Spanish settlement in the Philippines first took place in the 1500s, during the Spanish colonial period of the islands. The conquistador Miguel López de Legazpi founded the first Spanish settlement in Cebu in 1565, and later established Manila as the capital of the Spanish East Indies in 1571. The Philippine Islands are named after King Philip. Spaniards are referred to by Filipinos as "Kastila" (Castilian) named after the former Kingdom of Castile, now a region of Spain. The majority of the Filipinos of Spanish descent are of Spaniard origin, while a very small minority are Latin American descents.[clarification needed] Another term for them is Spanish Filipino.
History before Hispanization
Some of the societies scattered in the islands remained isolated but many evolved into states that developed substantial trade and contacts with the peoples of Eastern and Southern Asia, including those from India, China, Japan and other Austronesian islands (The Malay archipelago).
The 1st millennium saw the rise of the harbor principalities and their growth into maritime states composed of autonomous barangays independent of, or allied with larger nations which were either Malay thalassocracies, led by Datus or Indianized kingdoms governed by Rajahs.
Filipinos today speak a variety of different languages including Cebuano, Tagalog, Ilocano, Ilonggo, and Bikolano, in addition to English—all of which are 90% Austronesian languages, and also contain up several Spanish loanwords. The Philippines still completely attained its entire languages and culture despite years of colonial rule.
The most common languages spoken in the Philippines today are English and Filipino, the national language that is a standardised form of Tagalog.
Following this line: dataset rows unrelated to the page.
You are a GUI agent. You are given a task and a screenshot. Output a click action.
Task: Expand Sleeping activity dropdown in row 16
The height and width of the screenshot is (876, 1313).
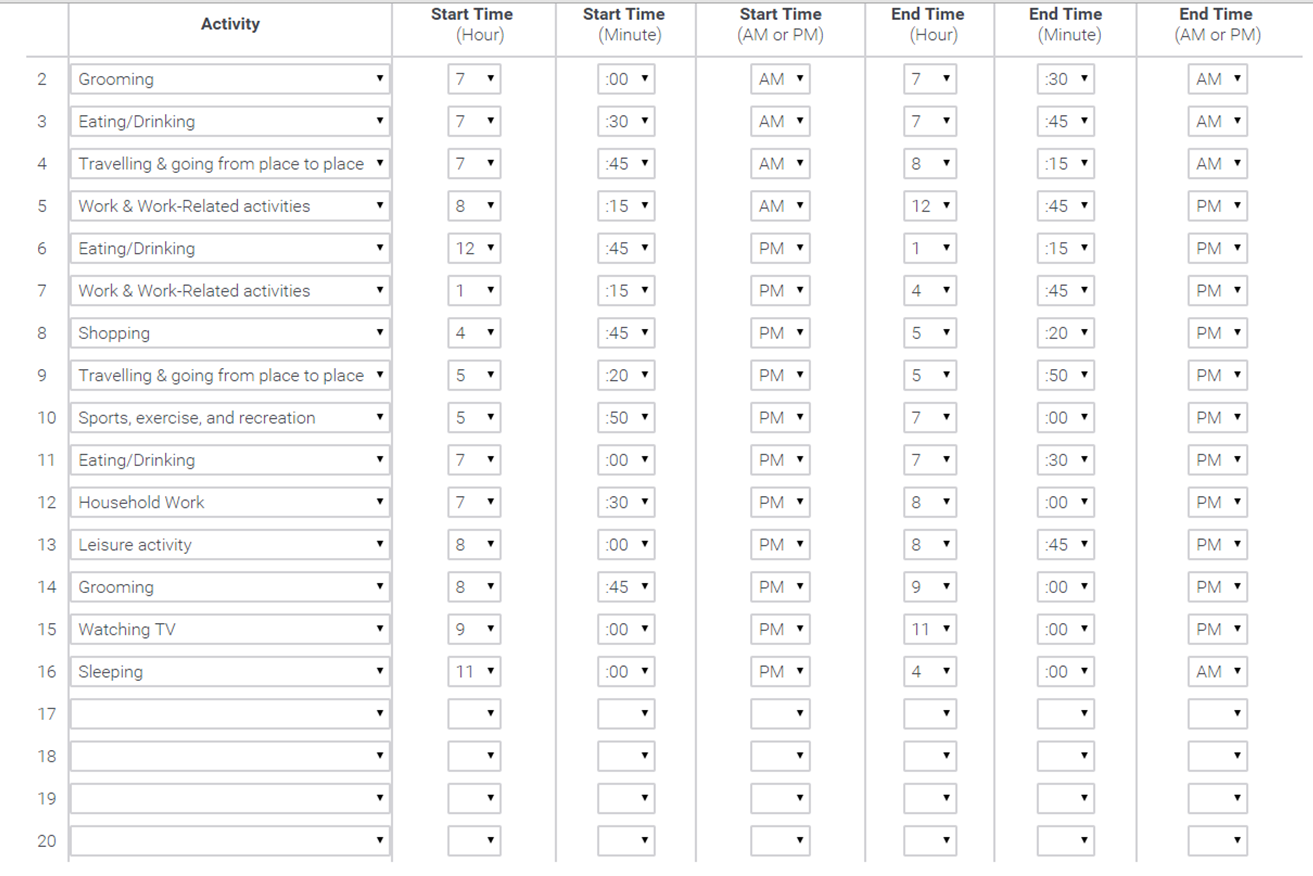click(229, 672)
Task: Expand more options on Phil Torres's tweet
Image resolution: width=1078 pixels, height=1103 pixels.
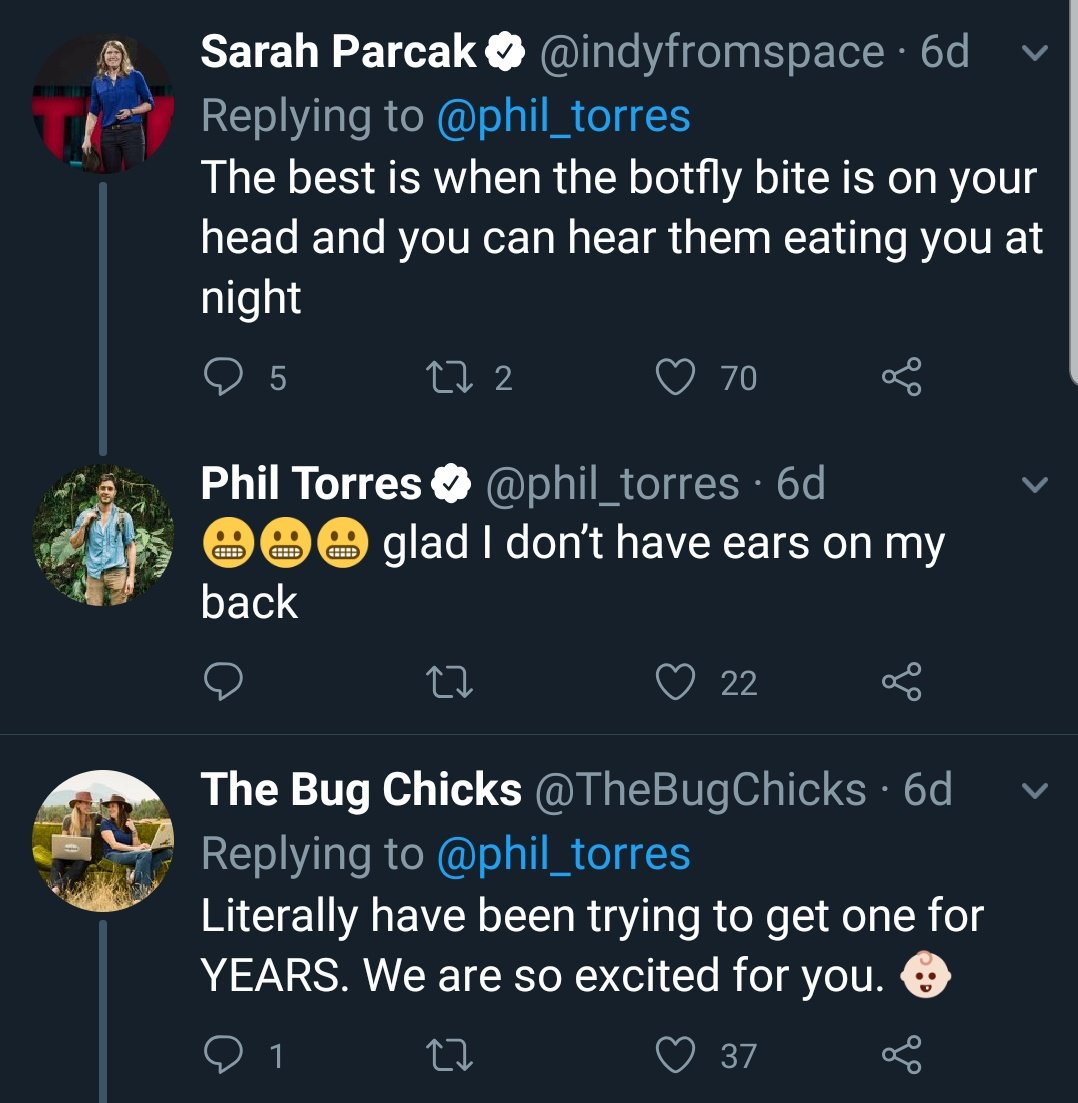Action: point(1036,485)
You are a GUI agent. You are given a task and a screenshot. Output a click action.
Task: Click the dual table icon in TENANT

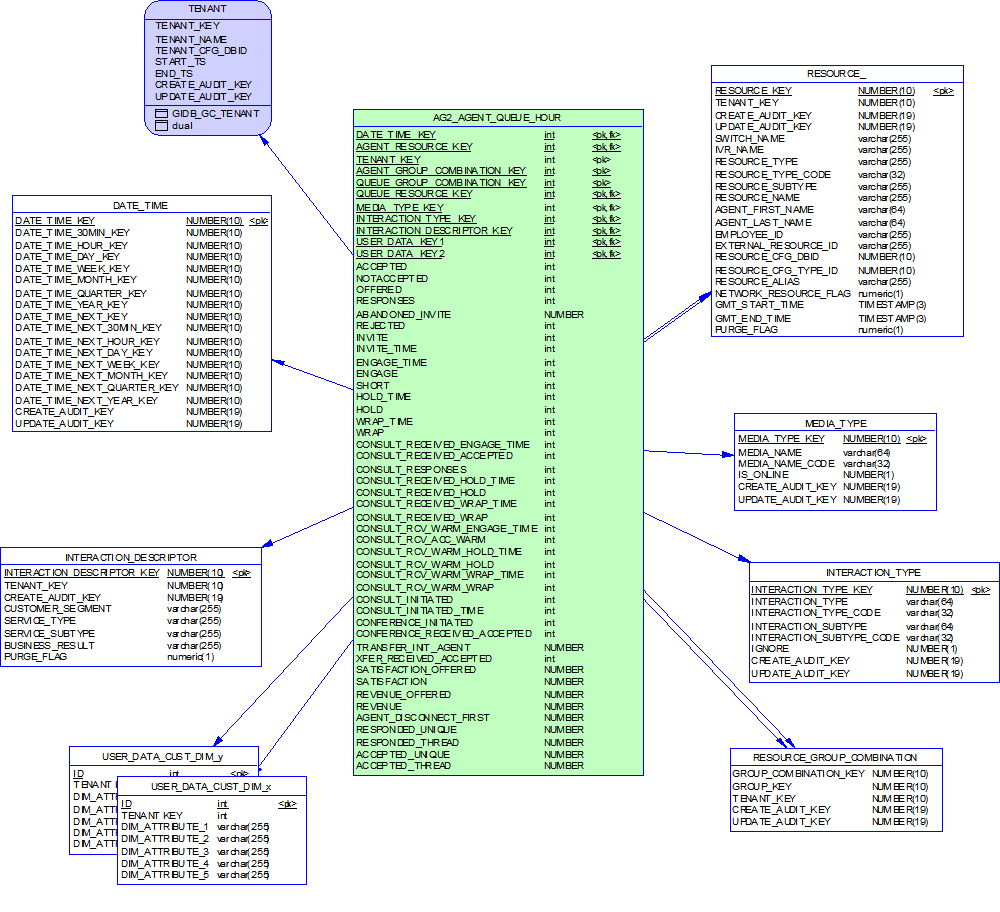point(162,126)
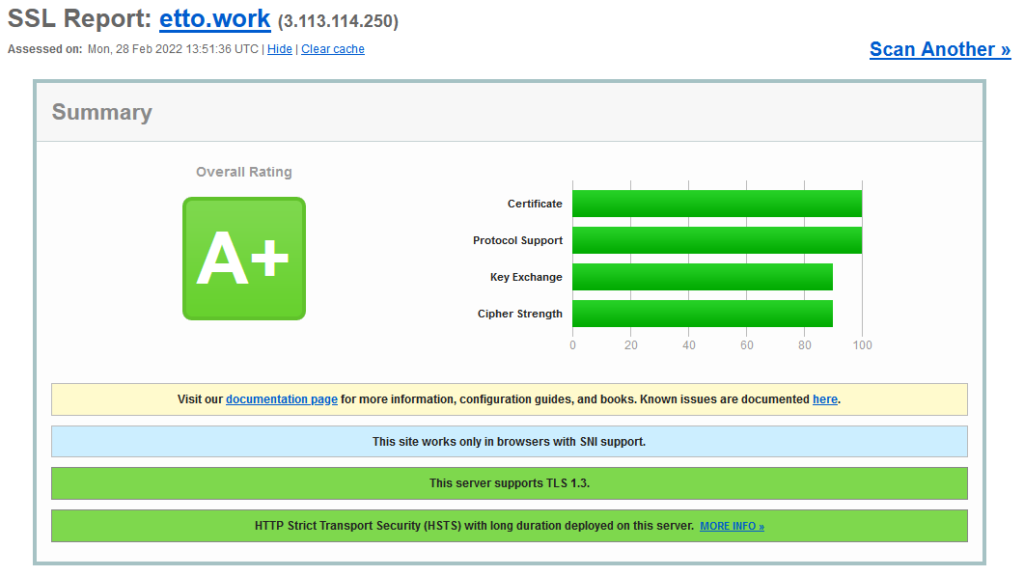Click the Protocol Support score bar
This screenshot has width=1024, height=576.
pos(716,241)
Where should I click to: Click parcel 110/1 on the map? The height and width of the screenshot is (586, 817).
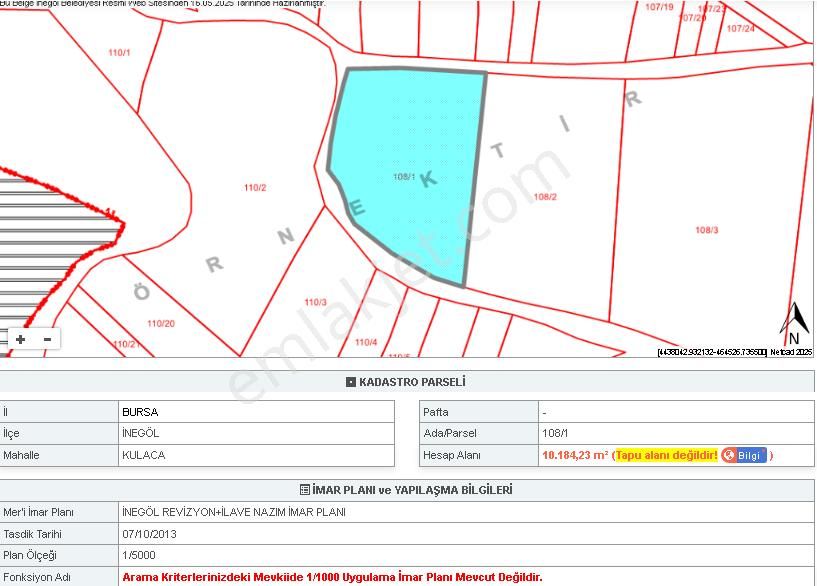click(119, 52)
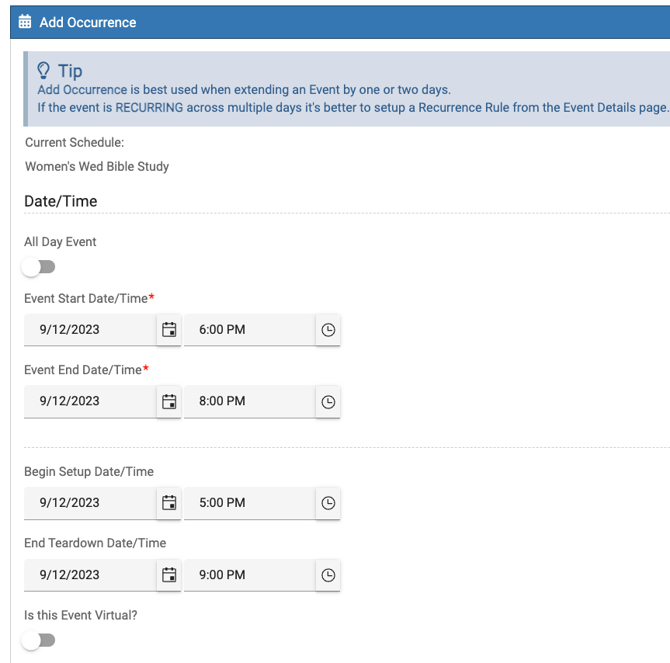Open clock picker for End Teardown Time
670x663 pixels.
(328, 575)
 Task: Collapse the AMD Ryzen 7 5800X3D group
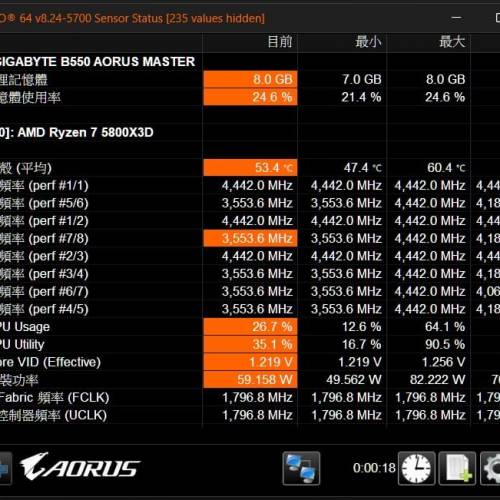77,132
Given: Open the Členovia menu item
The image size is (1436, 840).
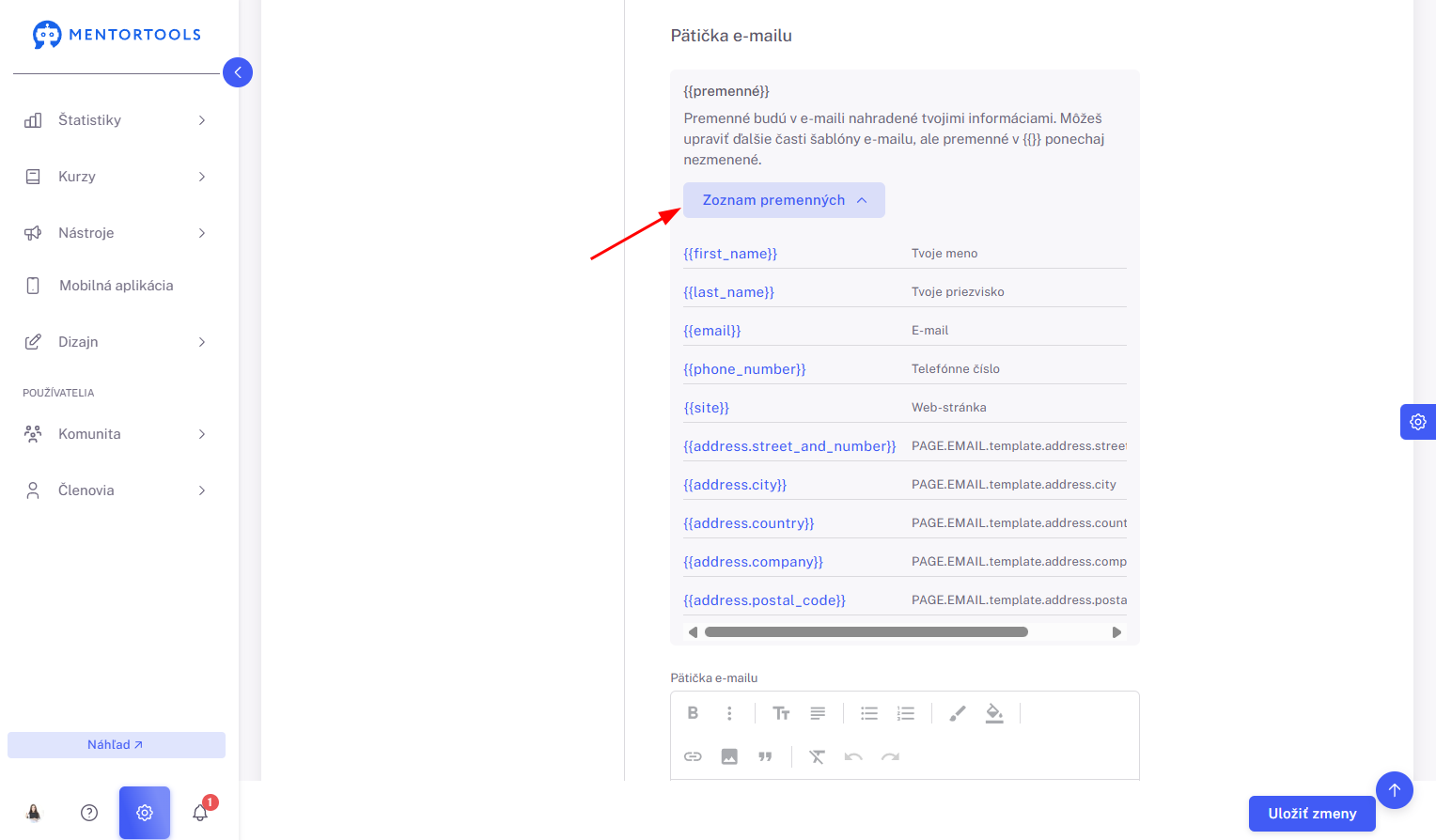Looking at the screenshot, I should point(115,490).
Spanish was an official language of the country until immediately after the People Power Revolution in February 1986 and the subsequent ratification of the 1987 Constitution. The new charter dropped Spanish as an official language and today it is very rare to find a Spanish speaker, less than 0.1% of the population .
Name of the Philippines
The name of the Philippines comes from the king of Spain Philip II. It was given by the Spanish explorer Ruy López de Villalobos who named the islands of Samar and Leyte "Las Islas Felipinas" (The Philippine Islands), during his expedition in 1543. Throughout the colonial period, the name Felipinas (Philippines) was used, and became the official name of the Philippines.
There are many provinces in the Philippines with Spanish names, such as Nueva Vizcaya, Nueva Écija (Nueva Ecija), Laguna, Isabela, Quirino, Aurora, La Unión (La Union), Marinduque, Antique, Negros Occidental, Negros Oriental, Nueva Segovia and Valle de Compostela.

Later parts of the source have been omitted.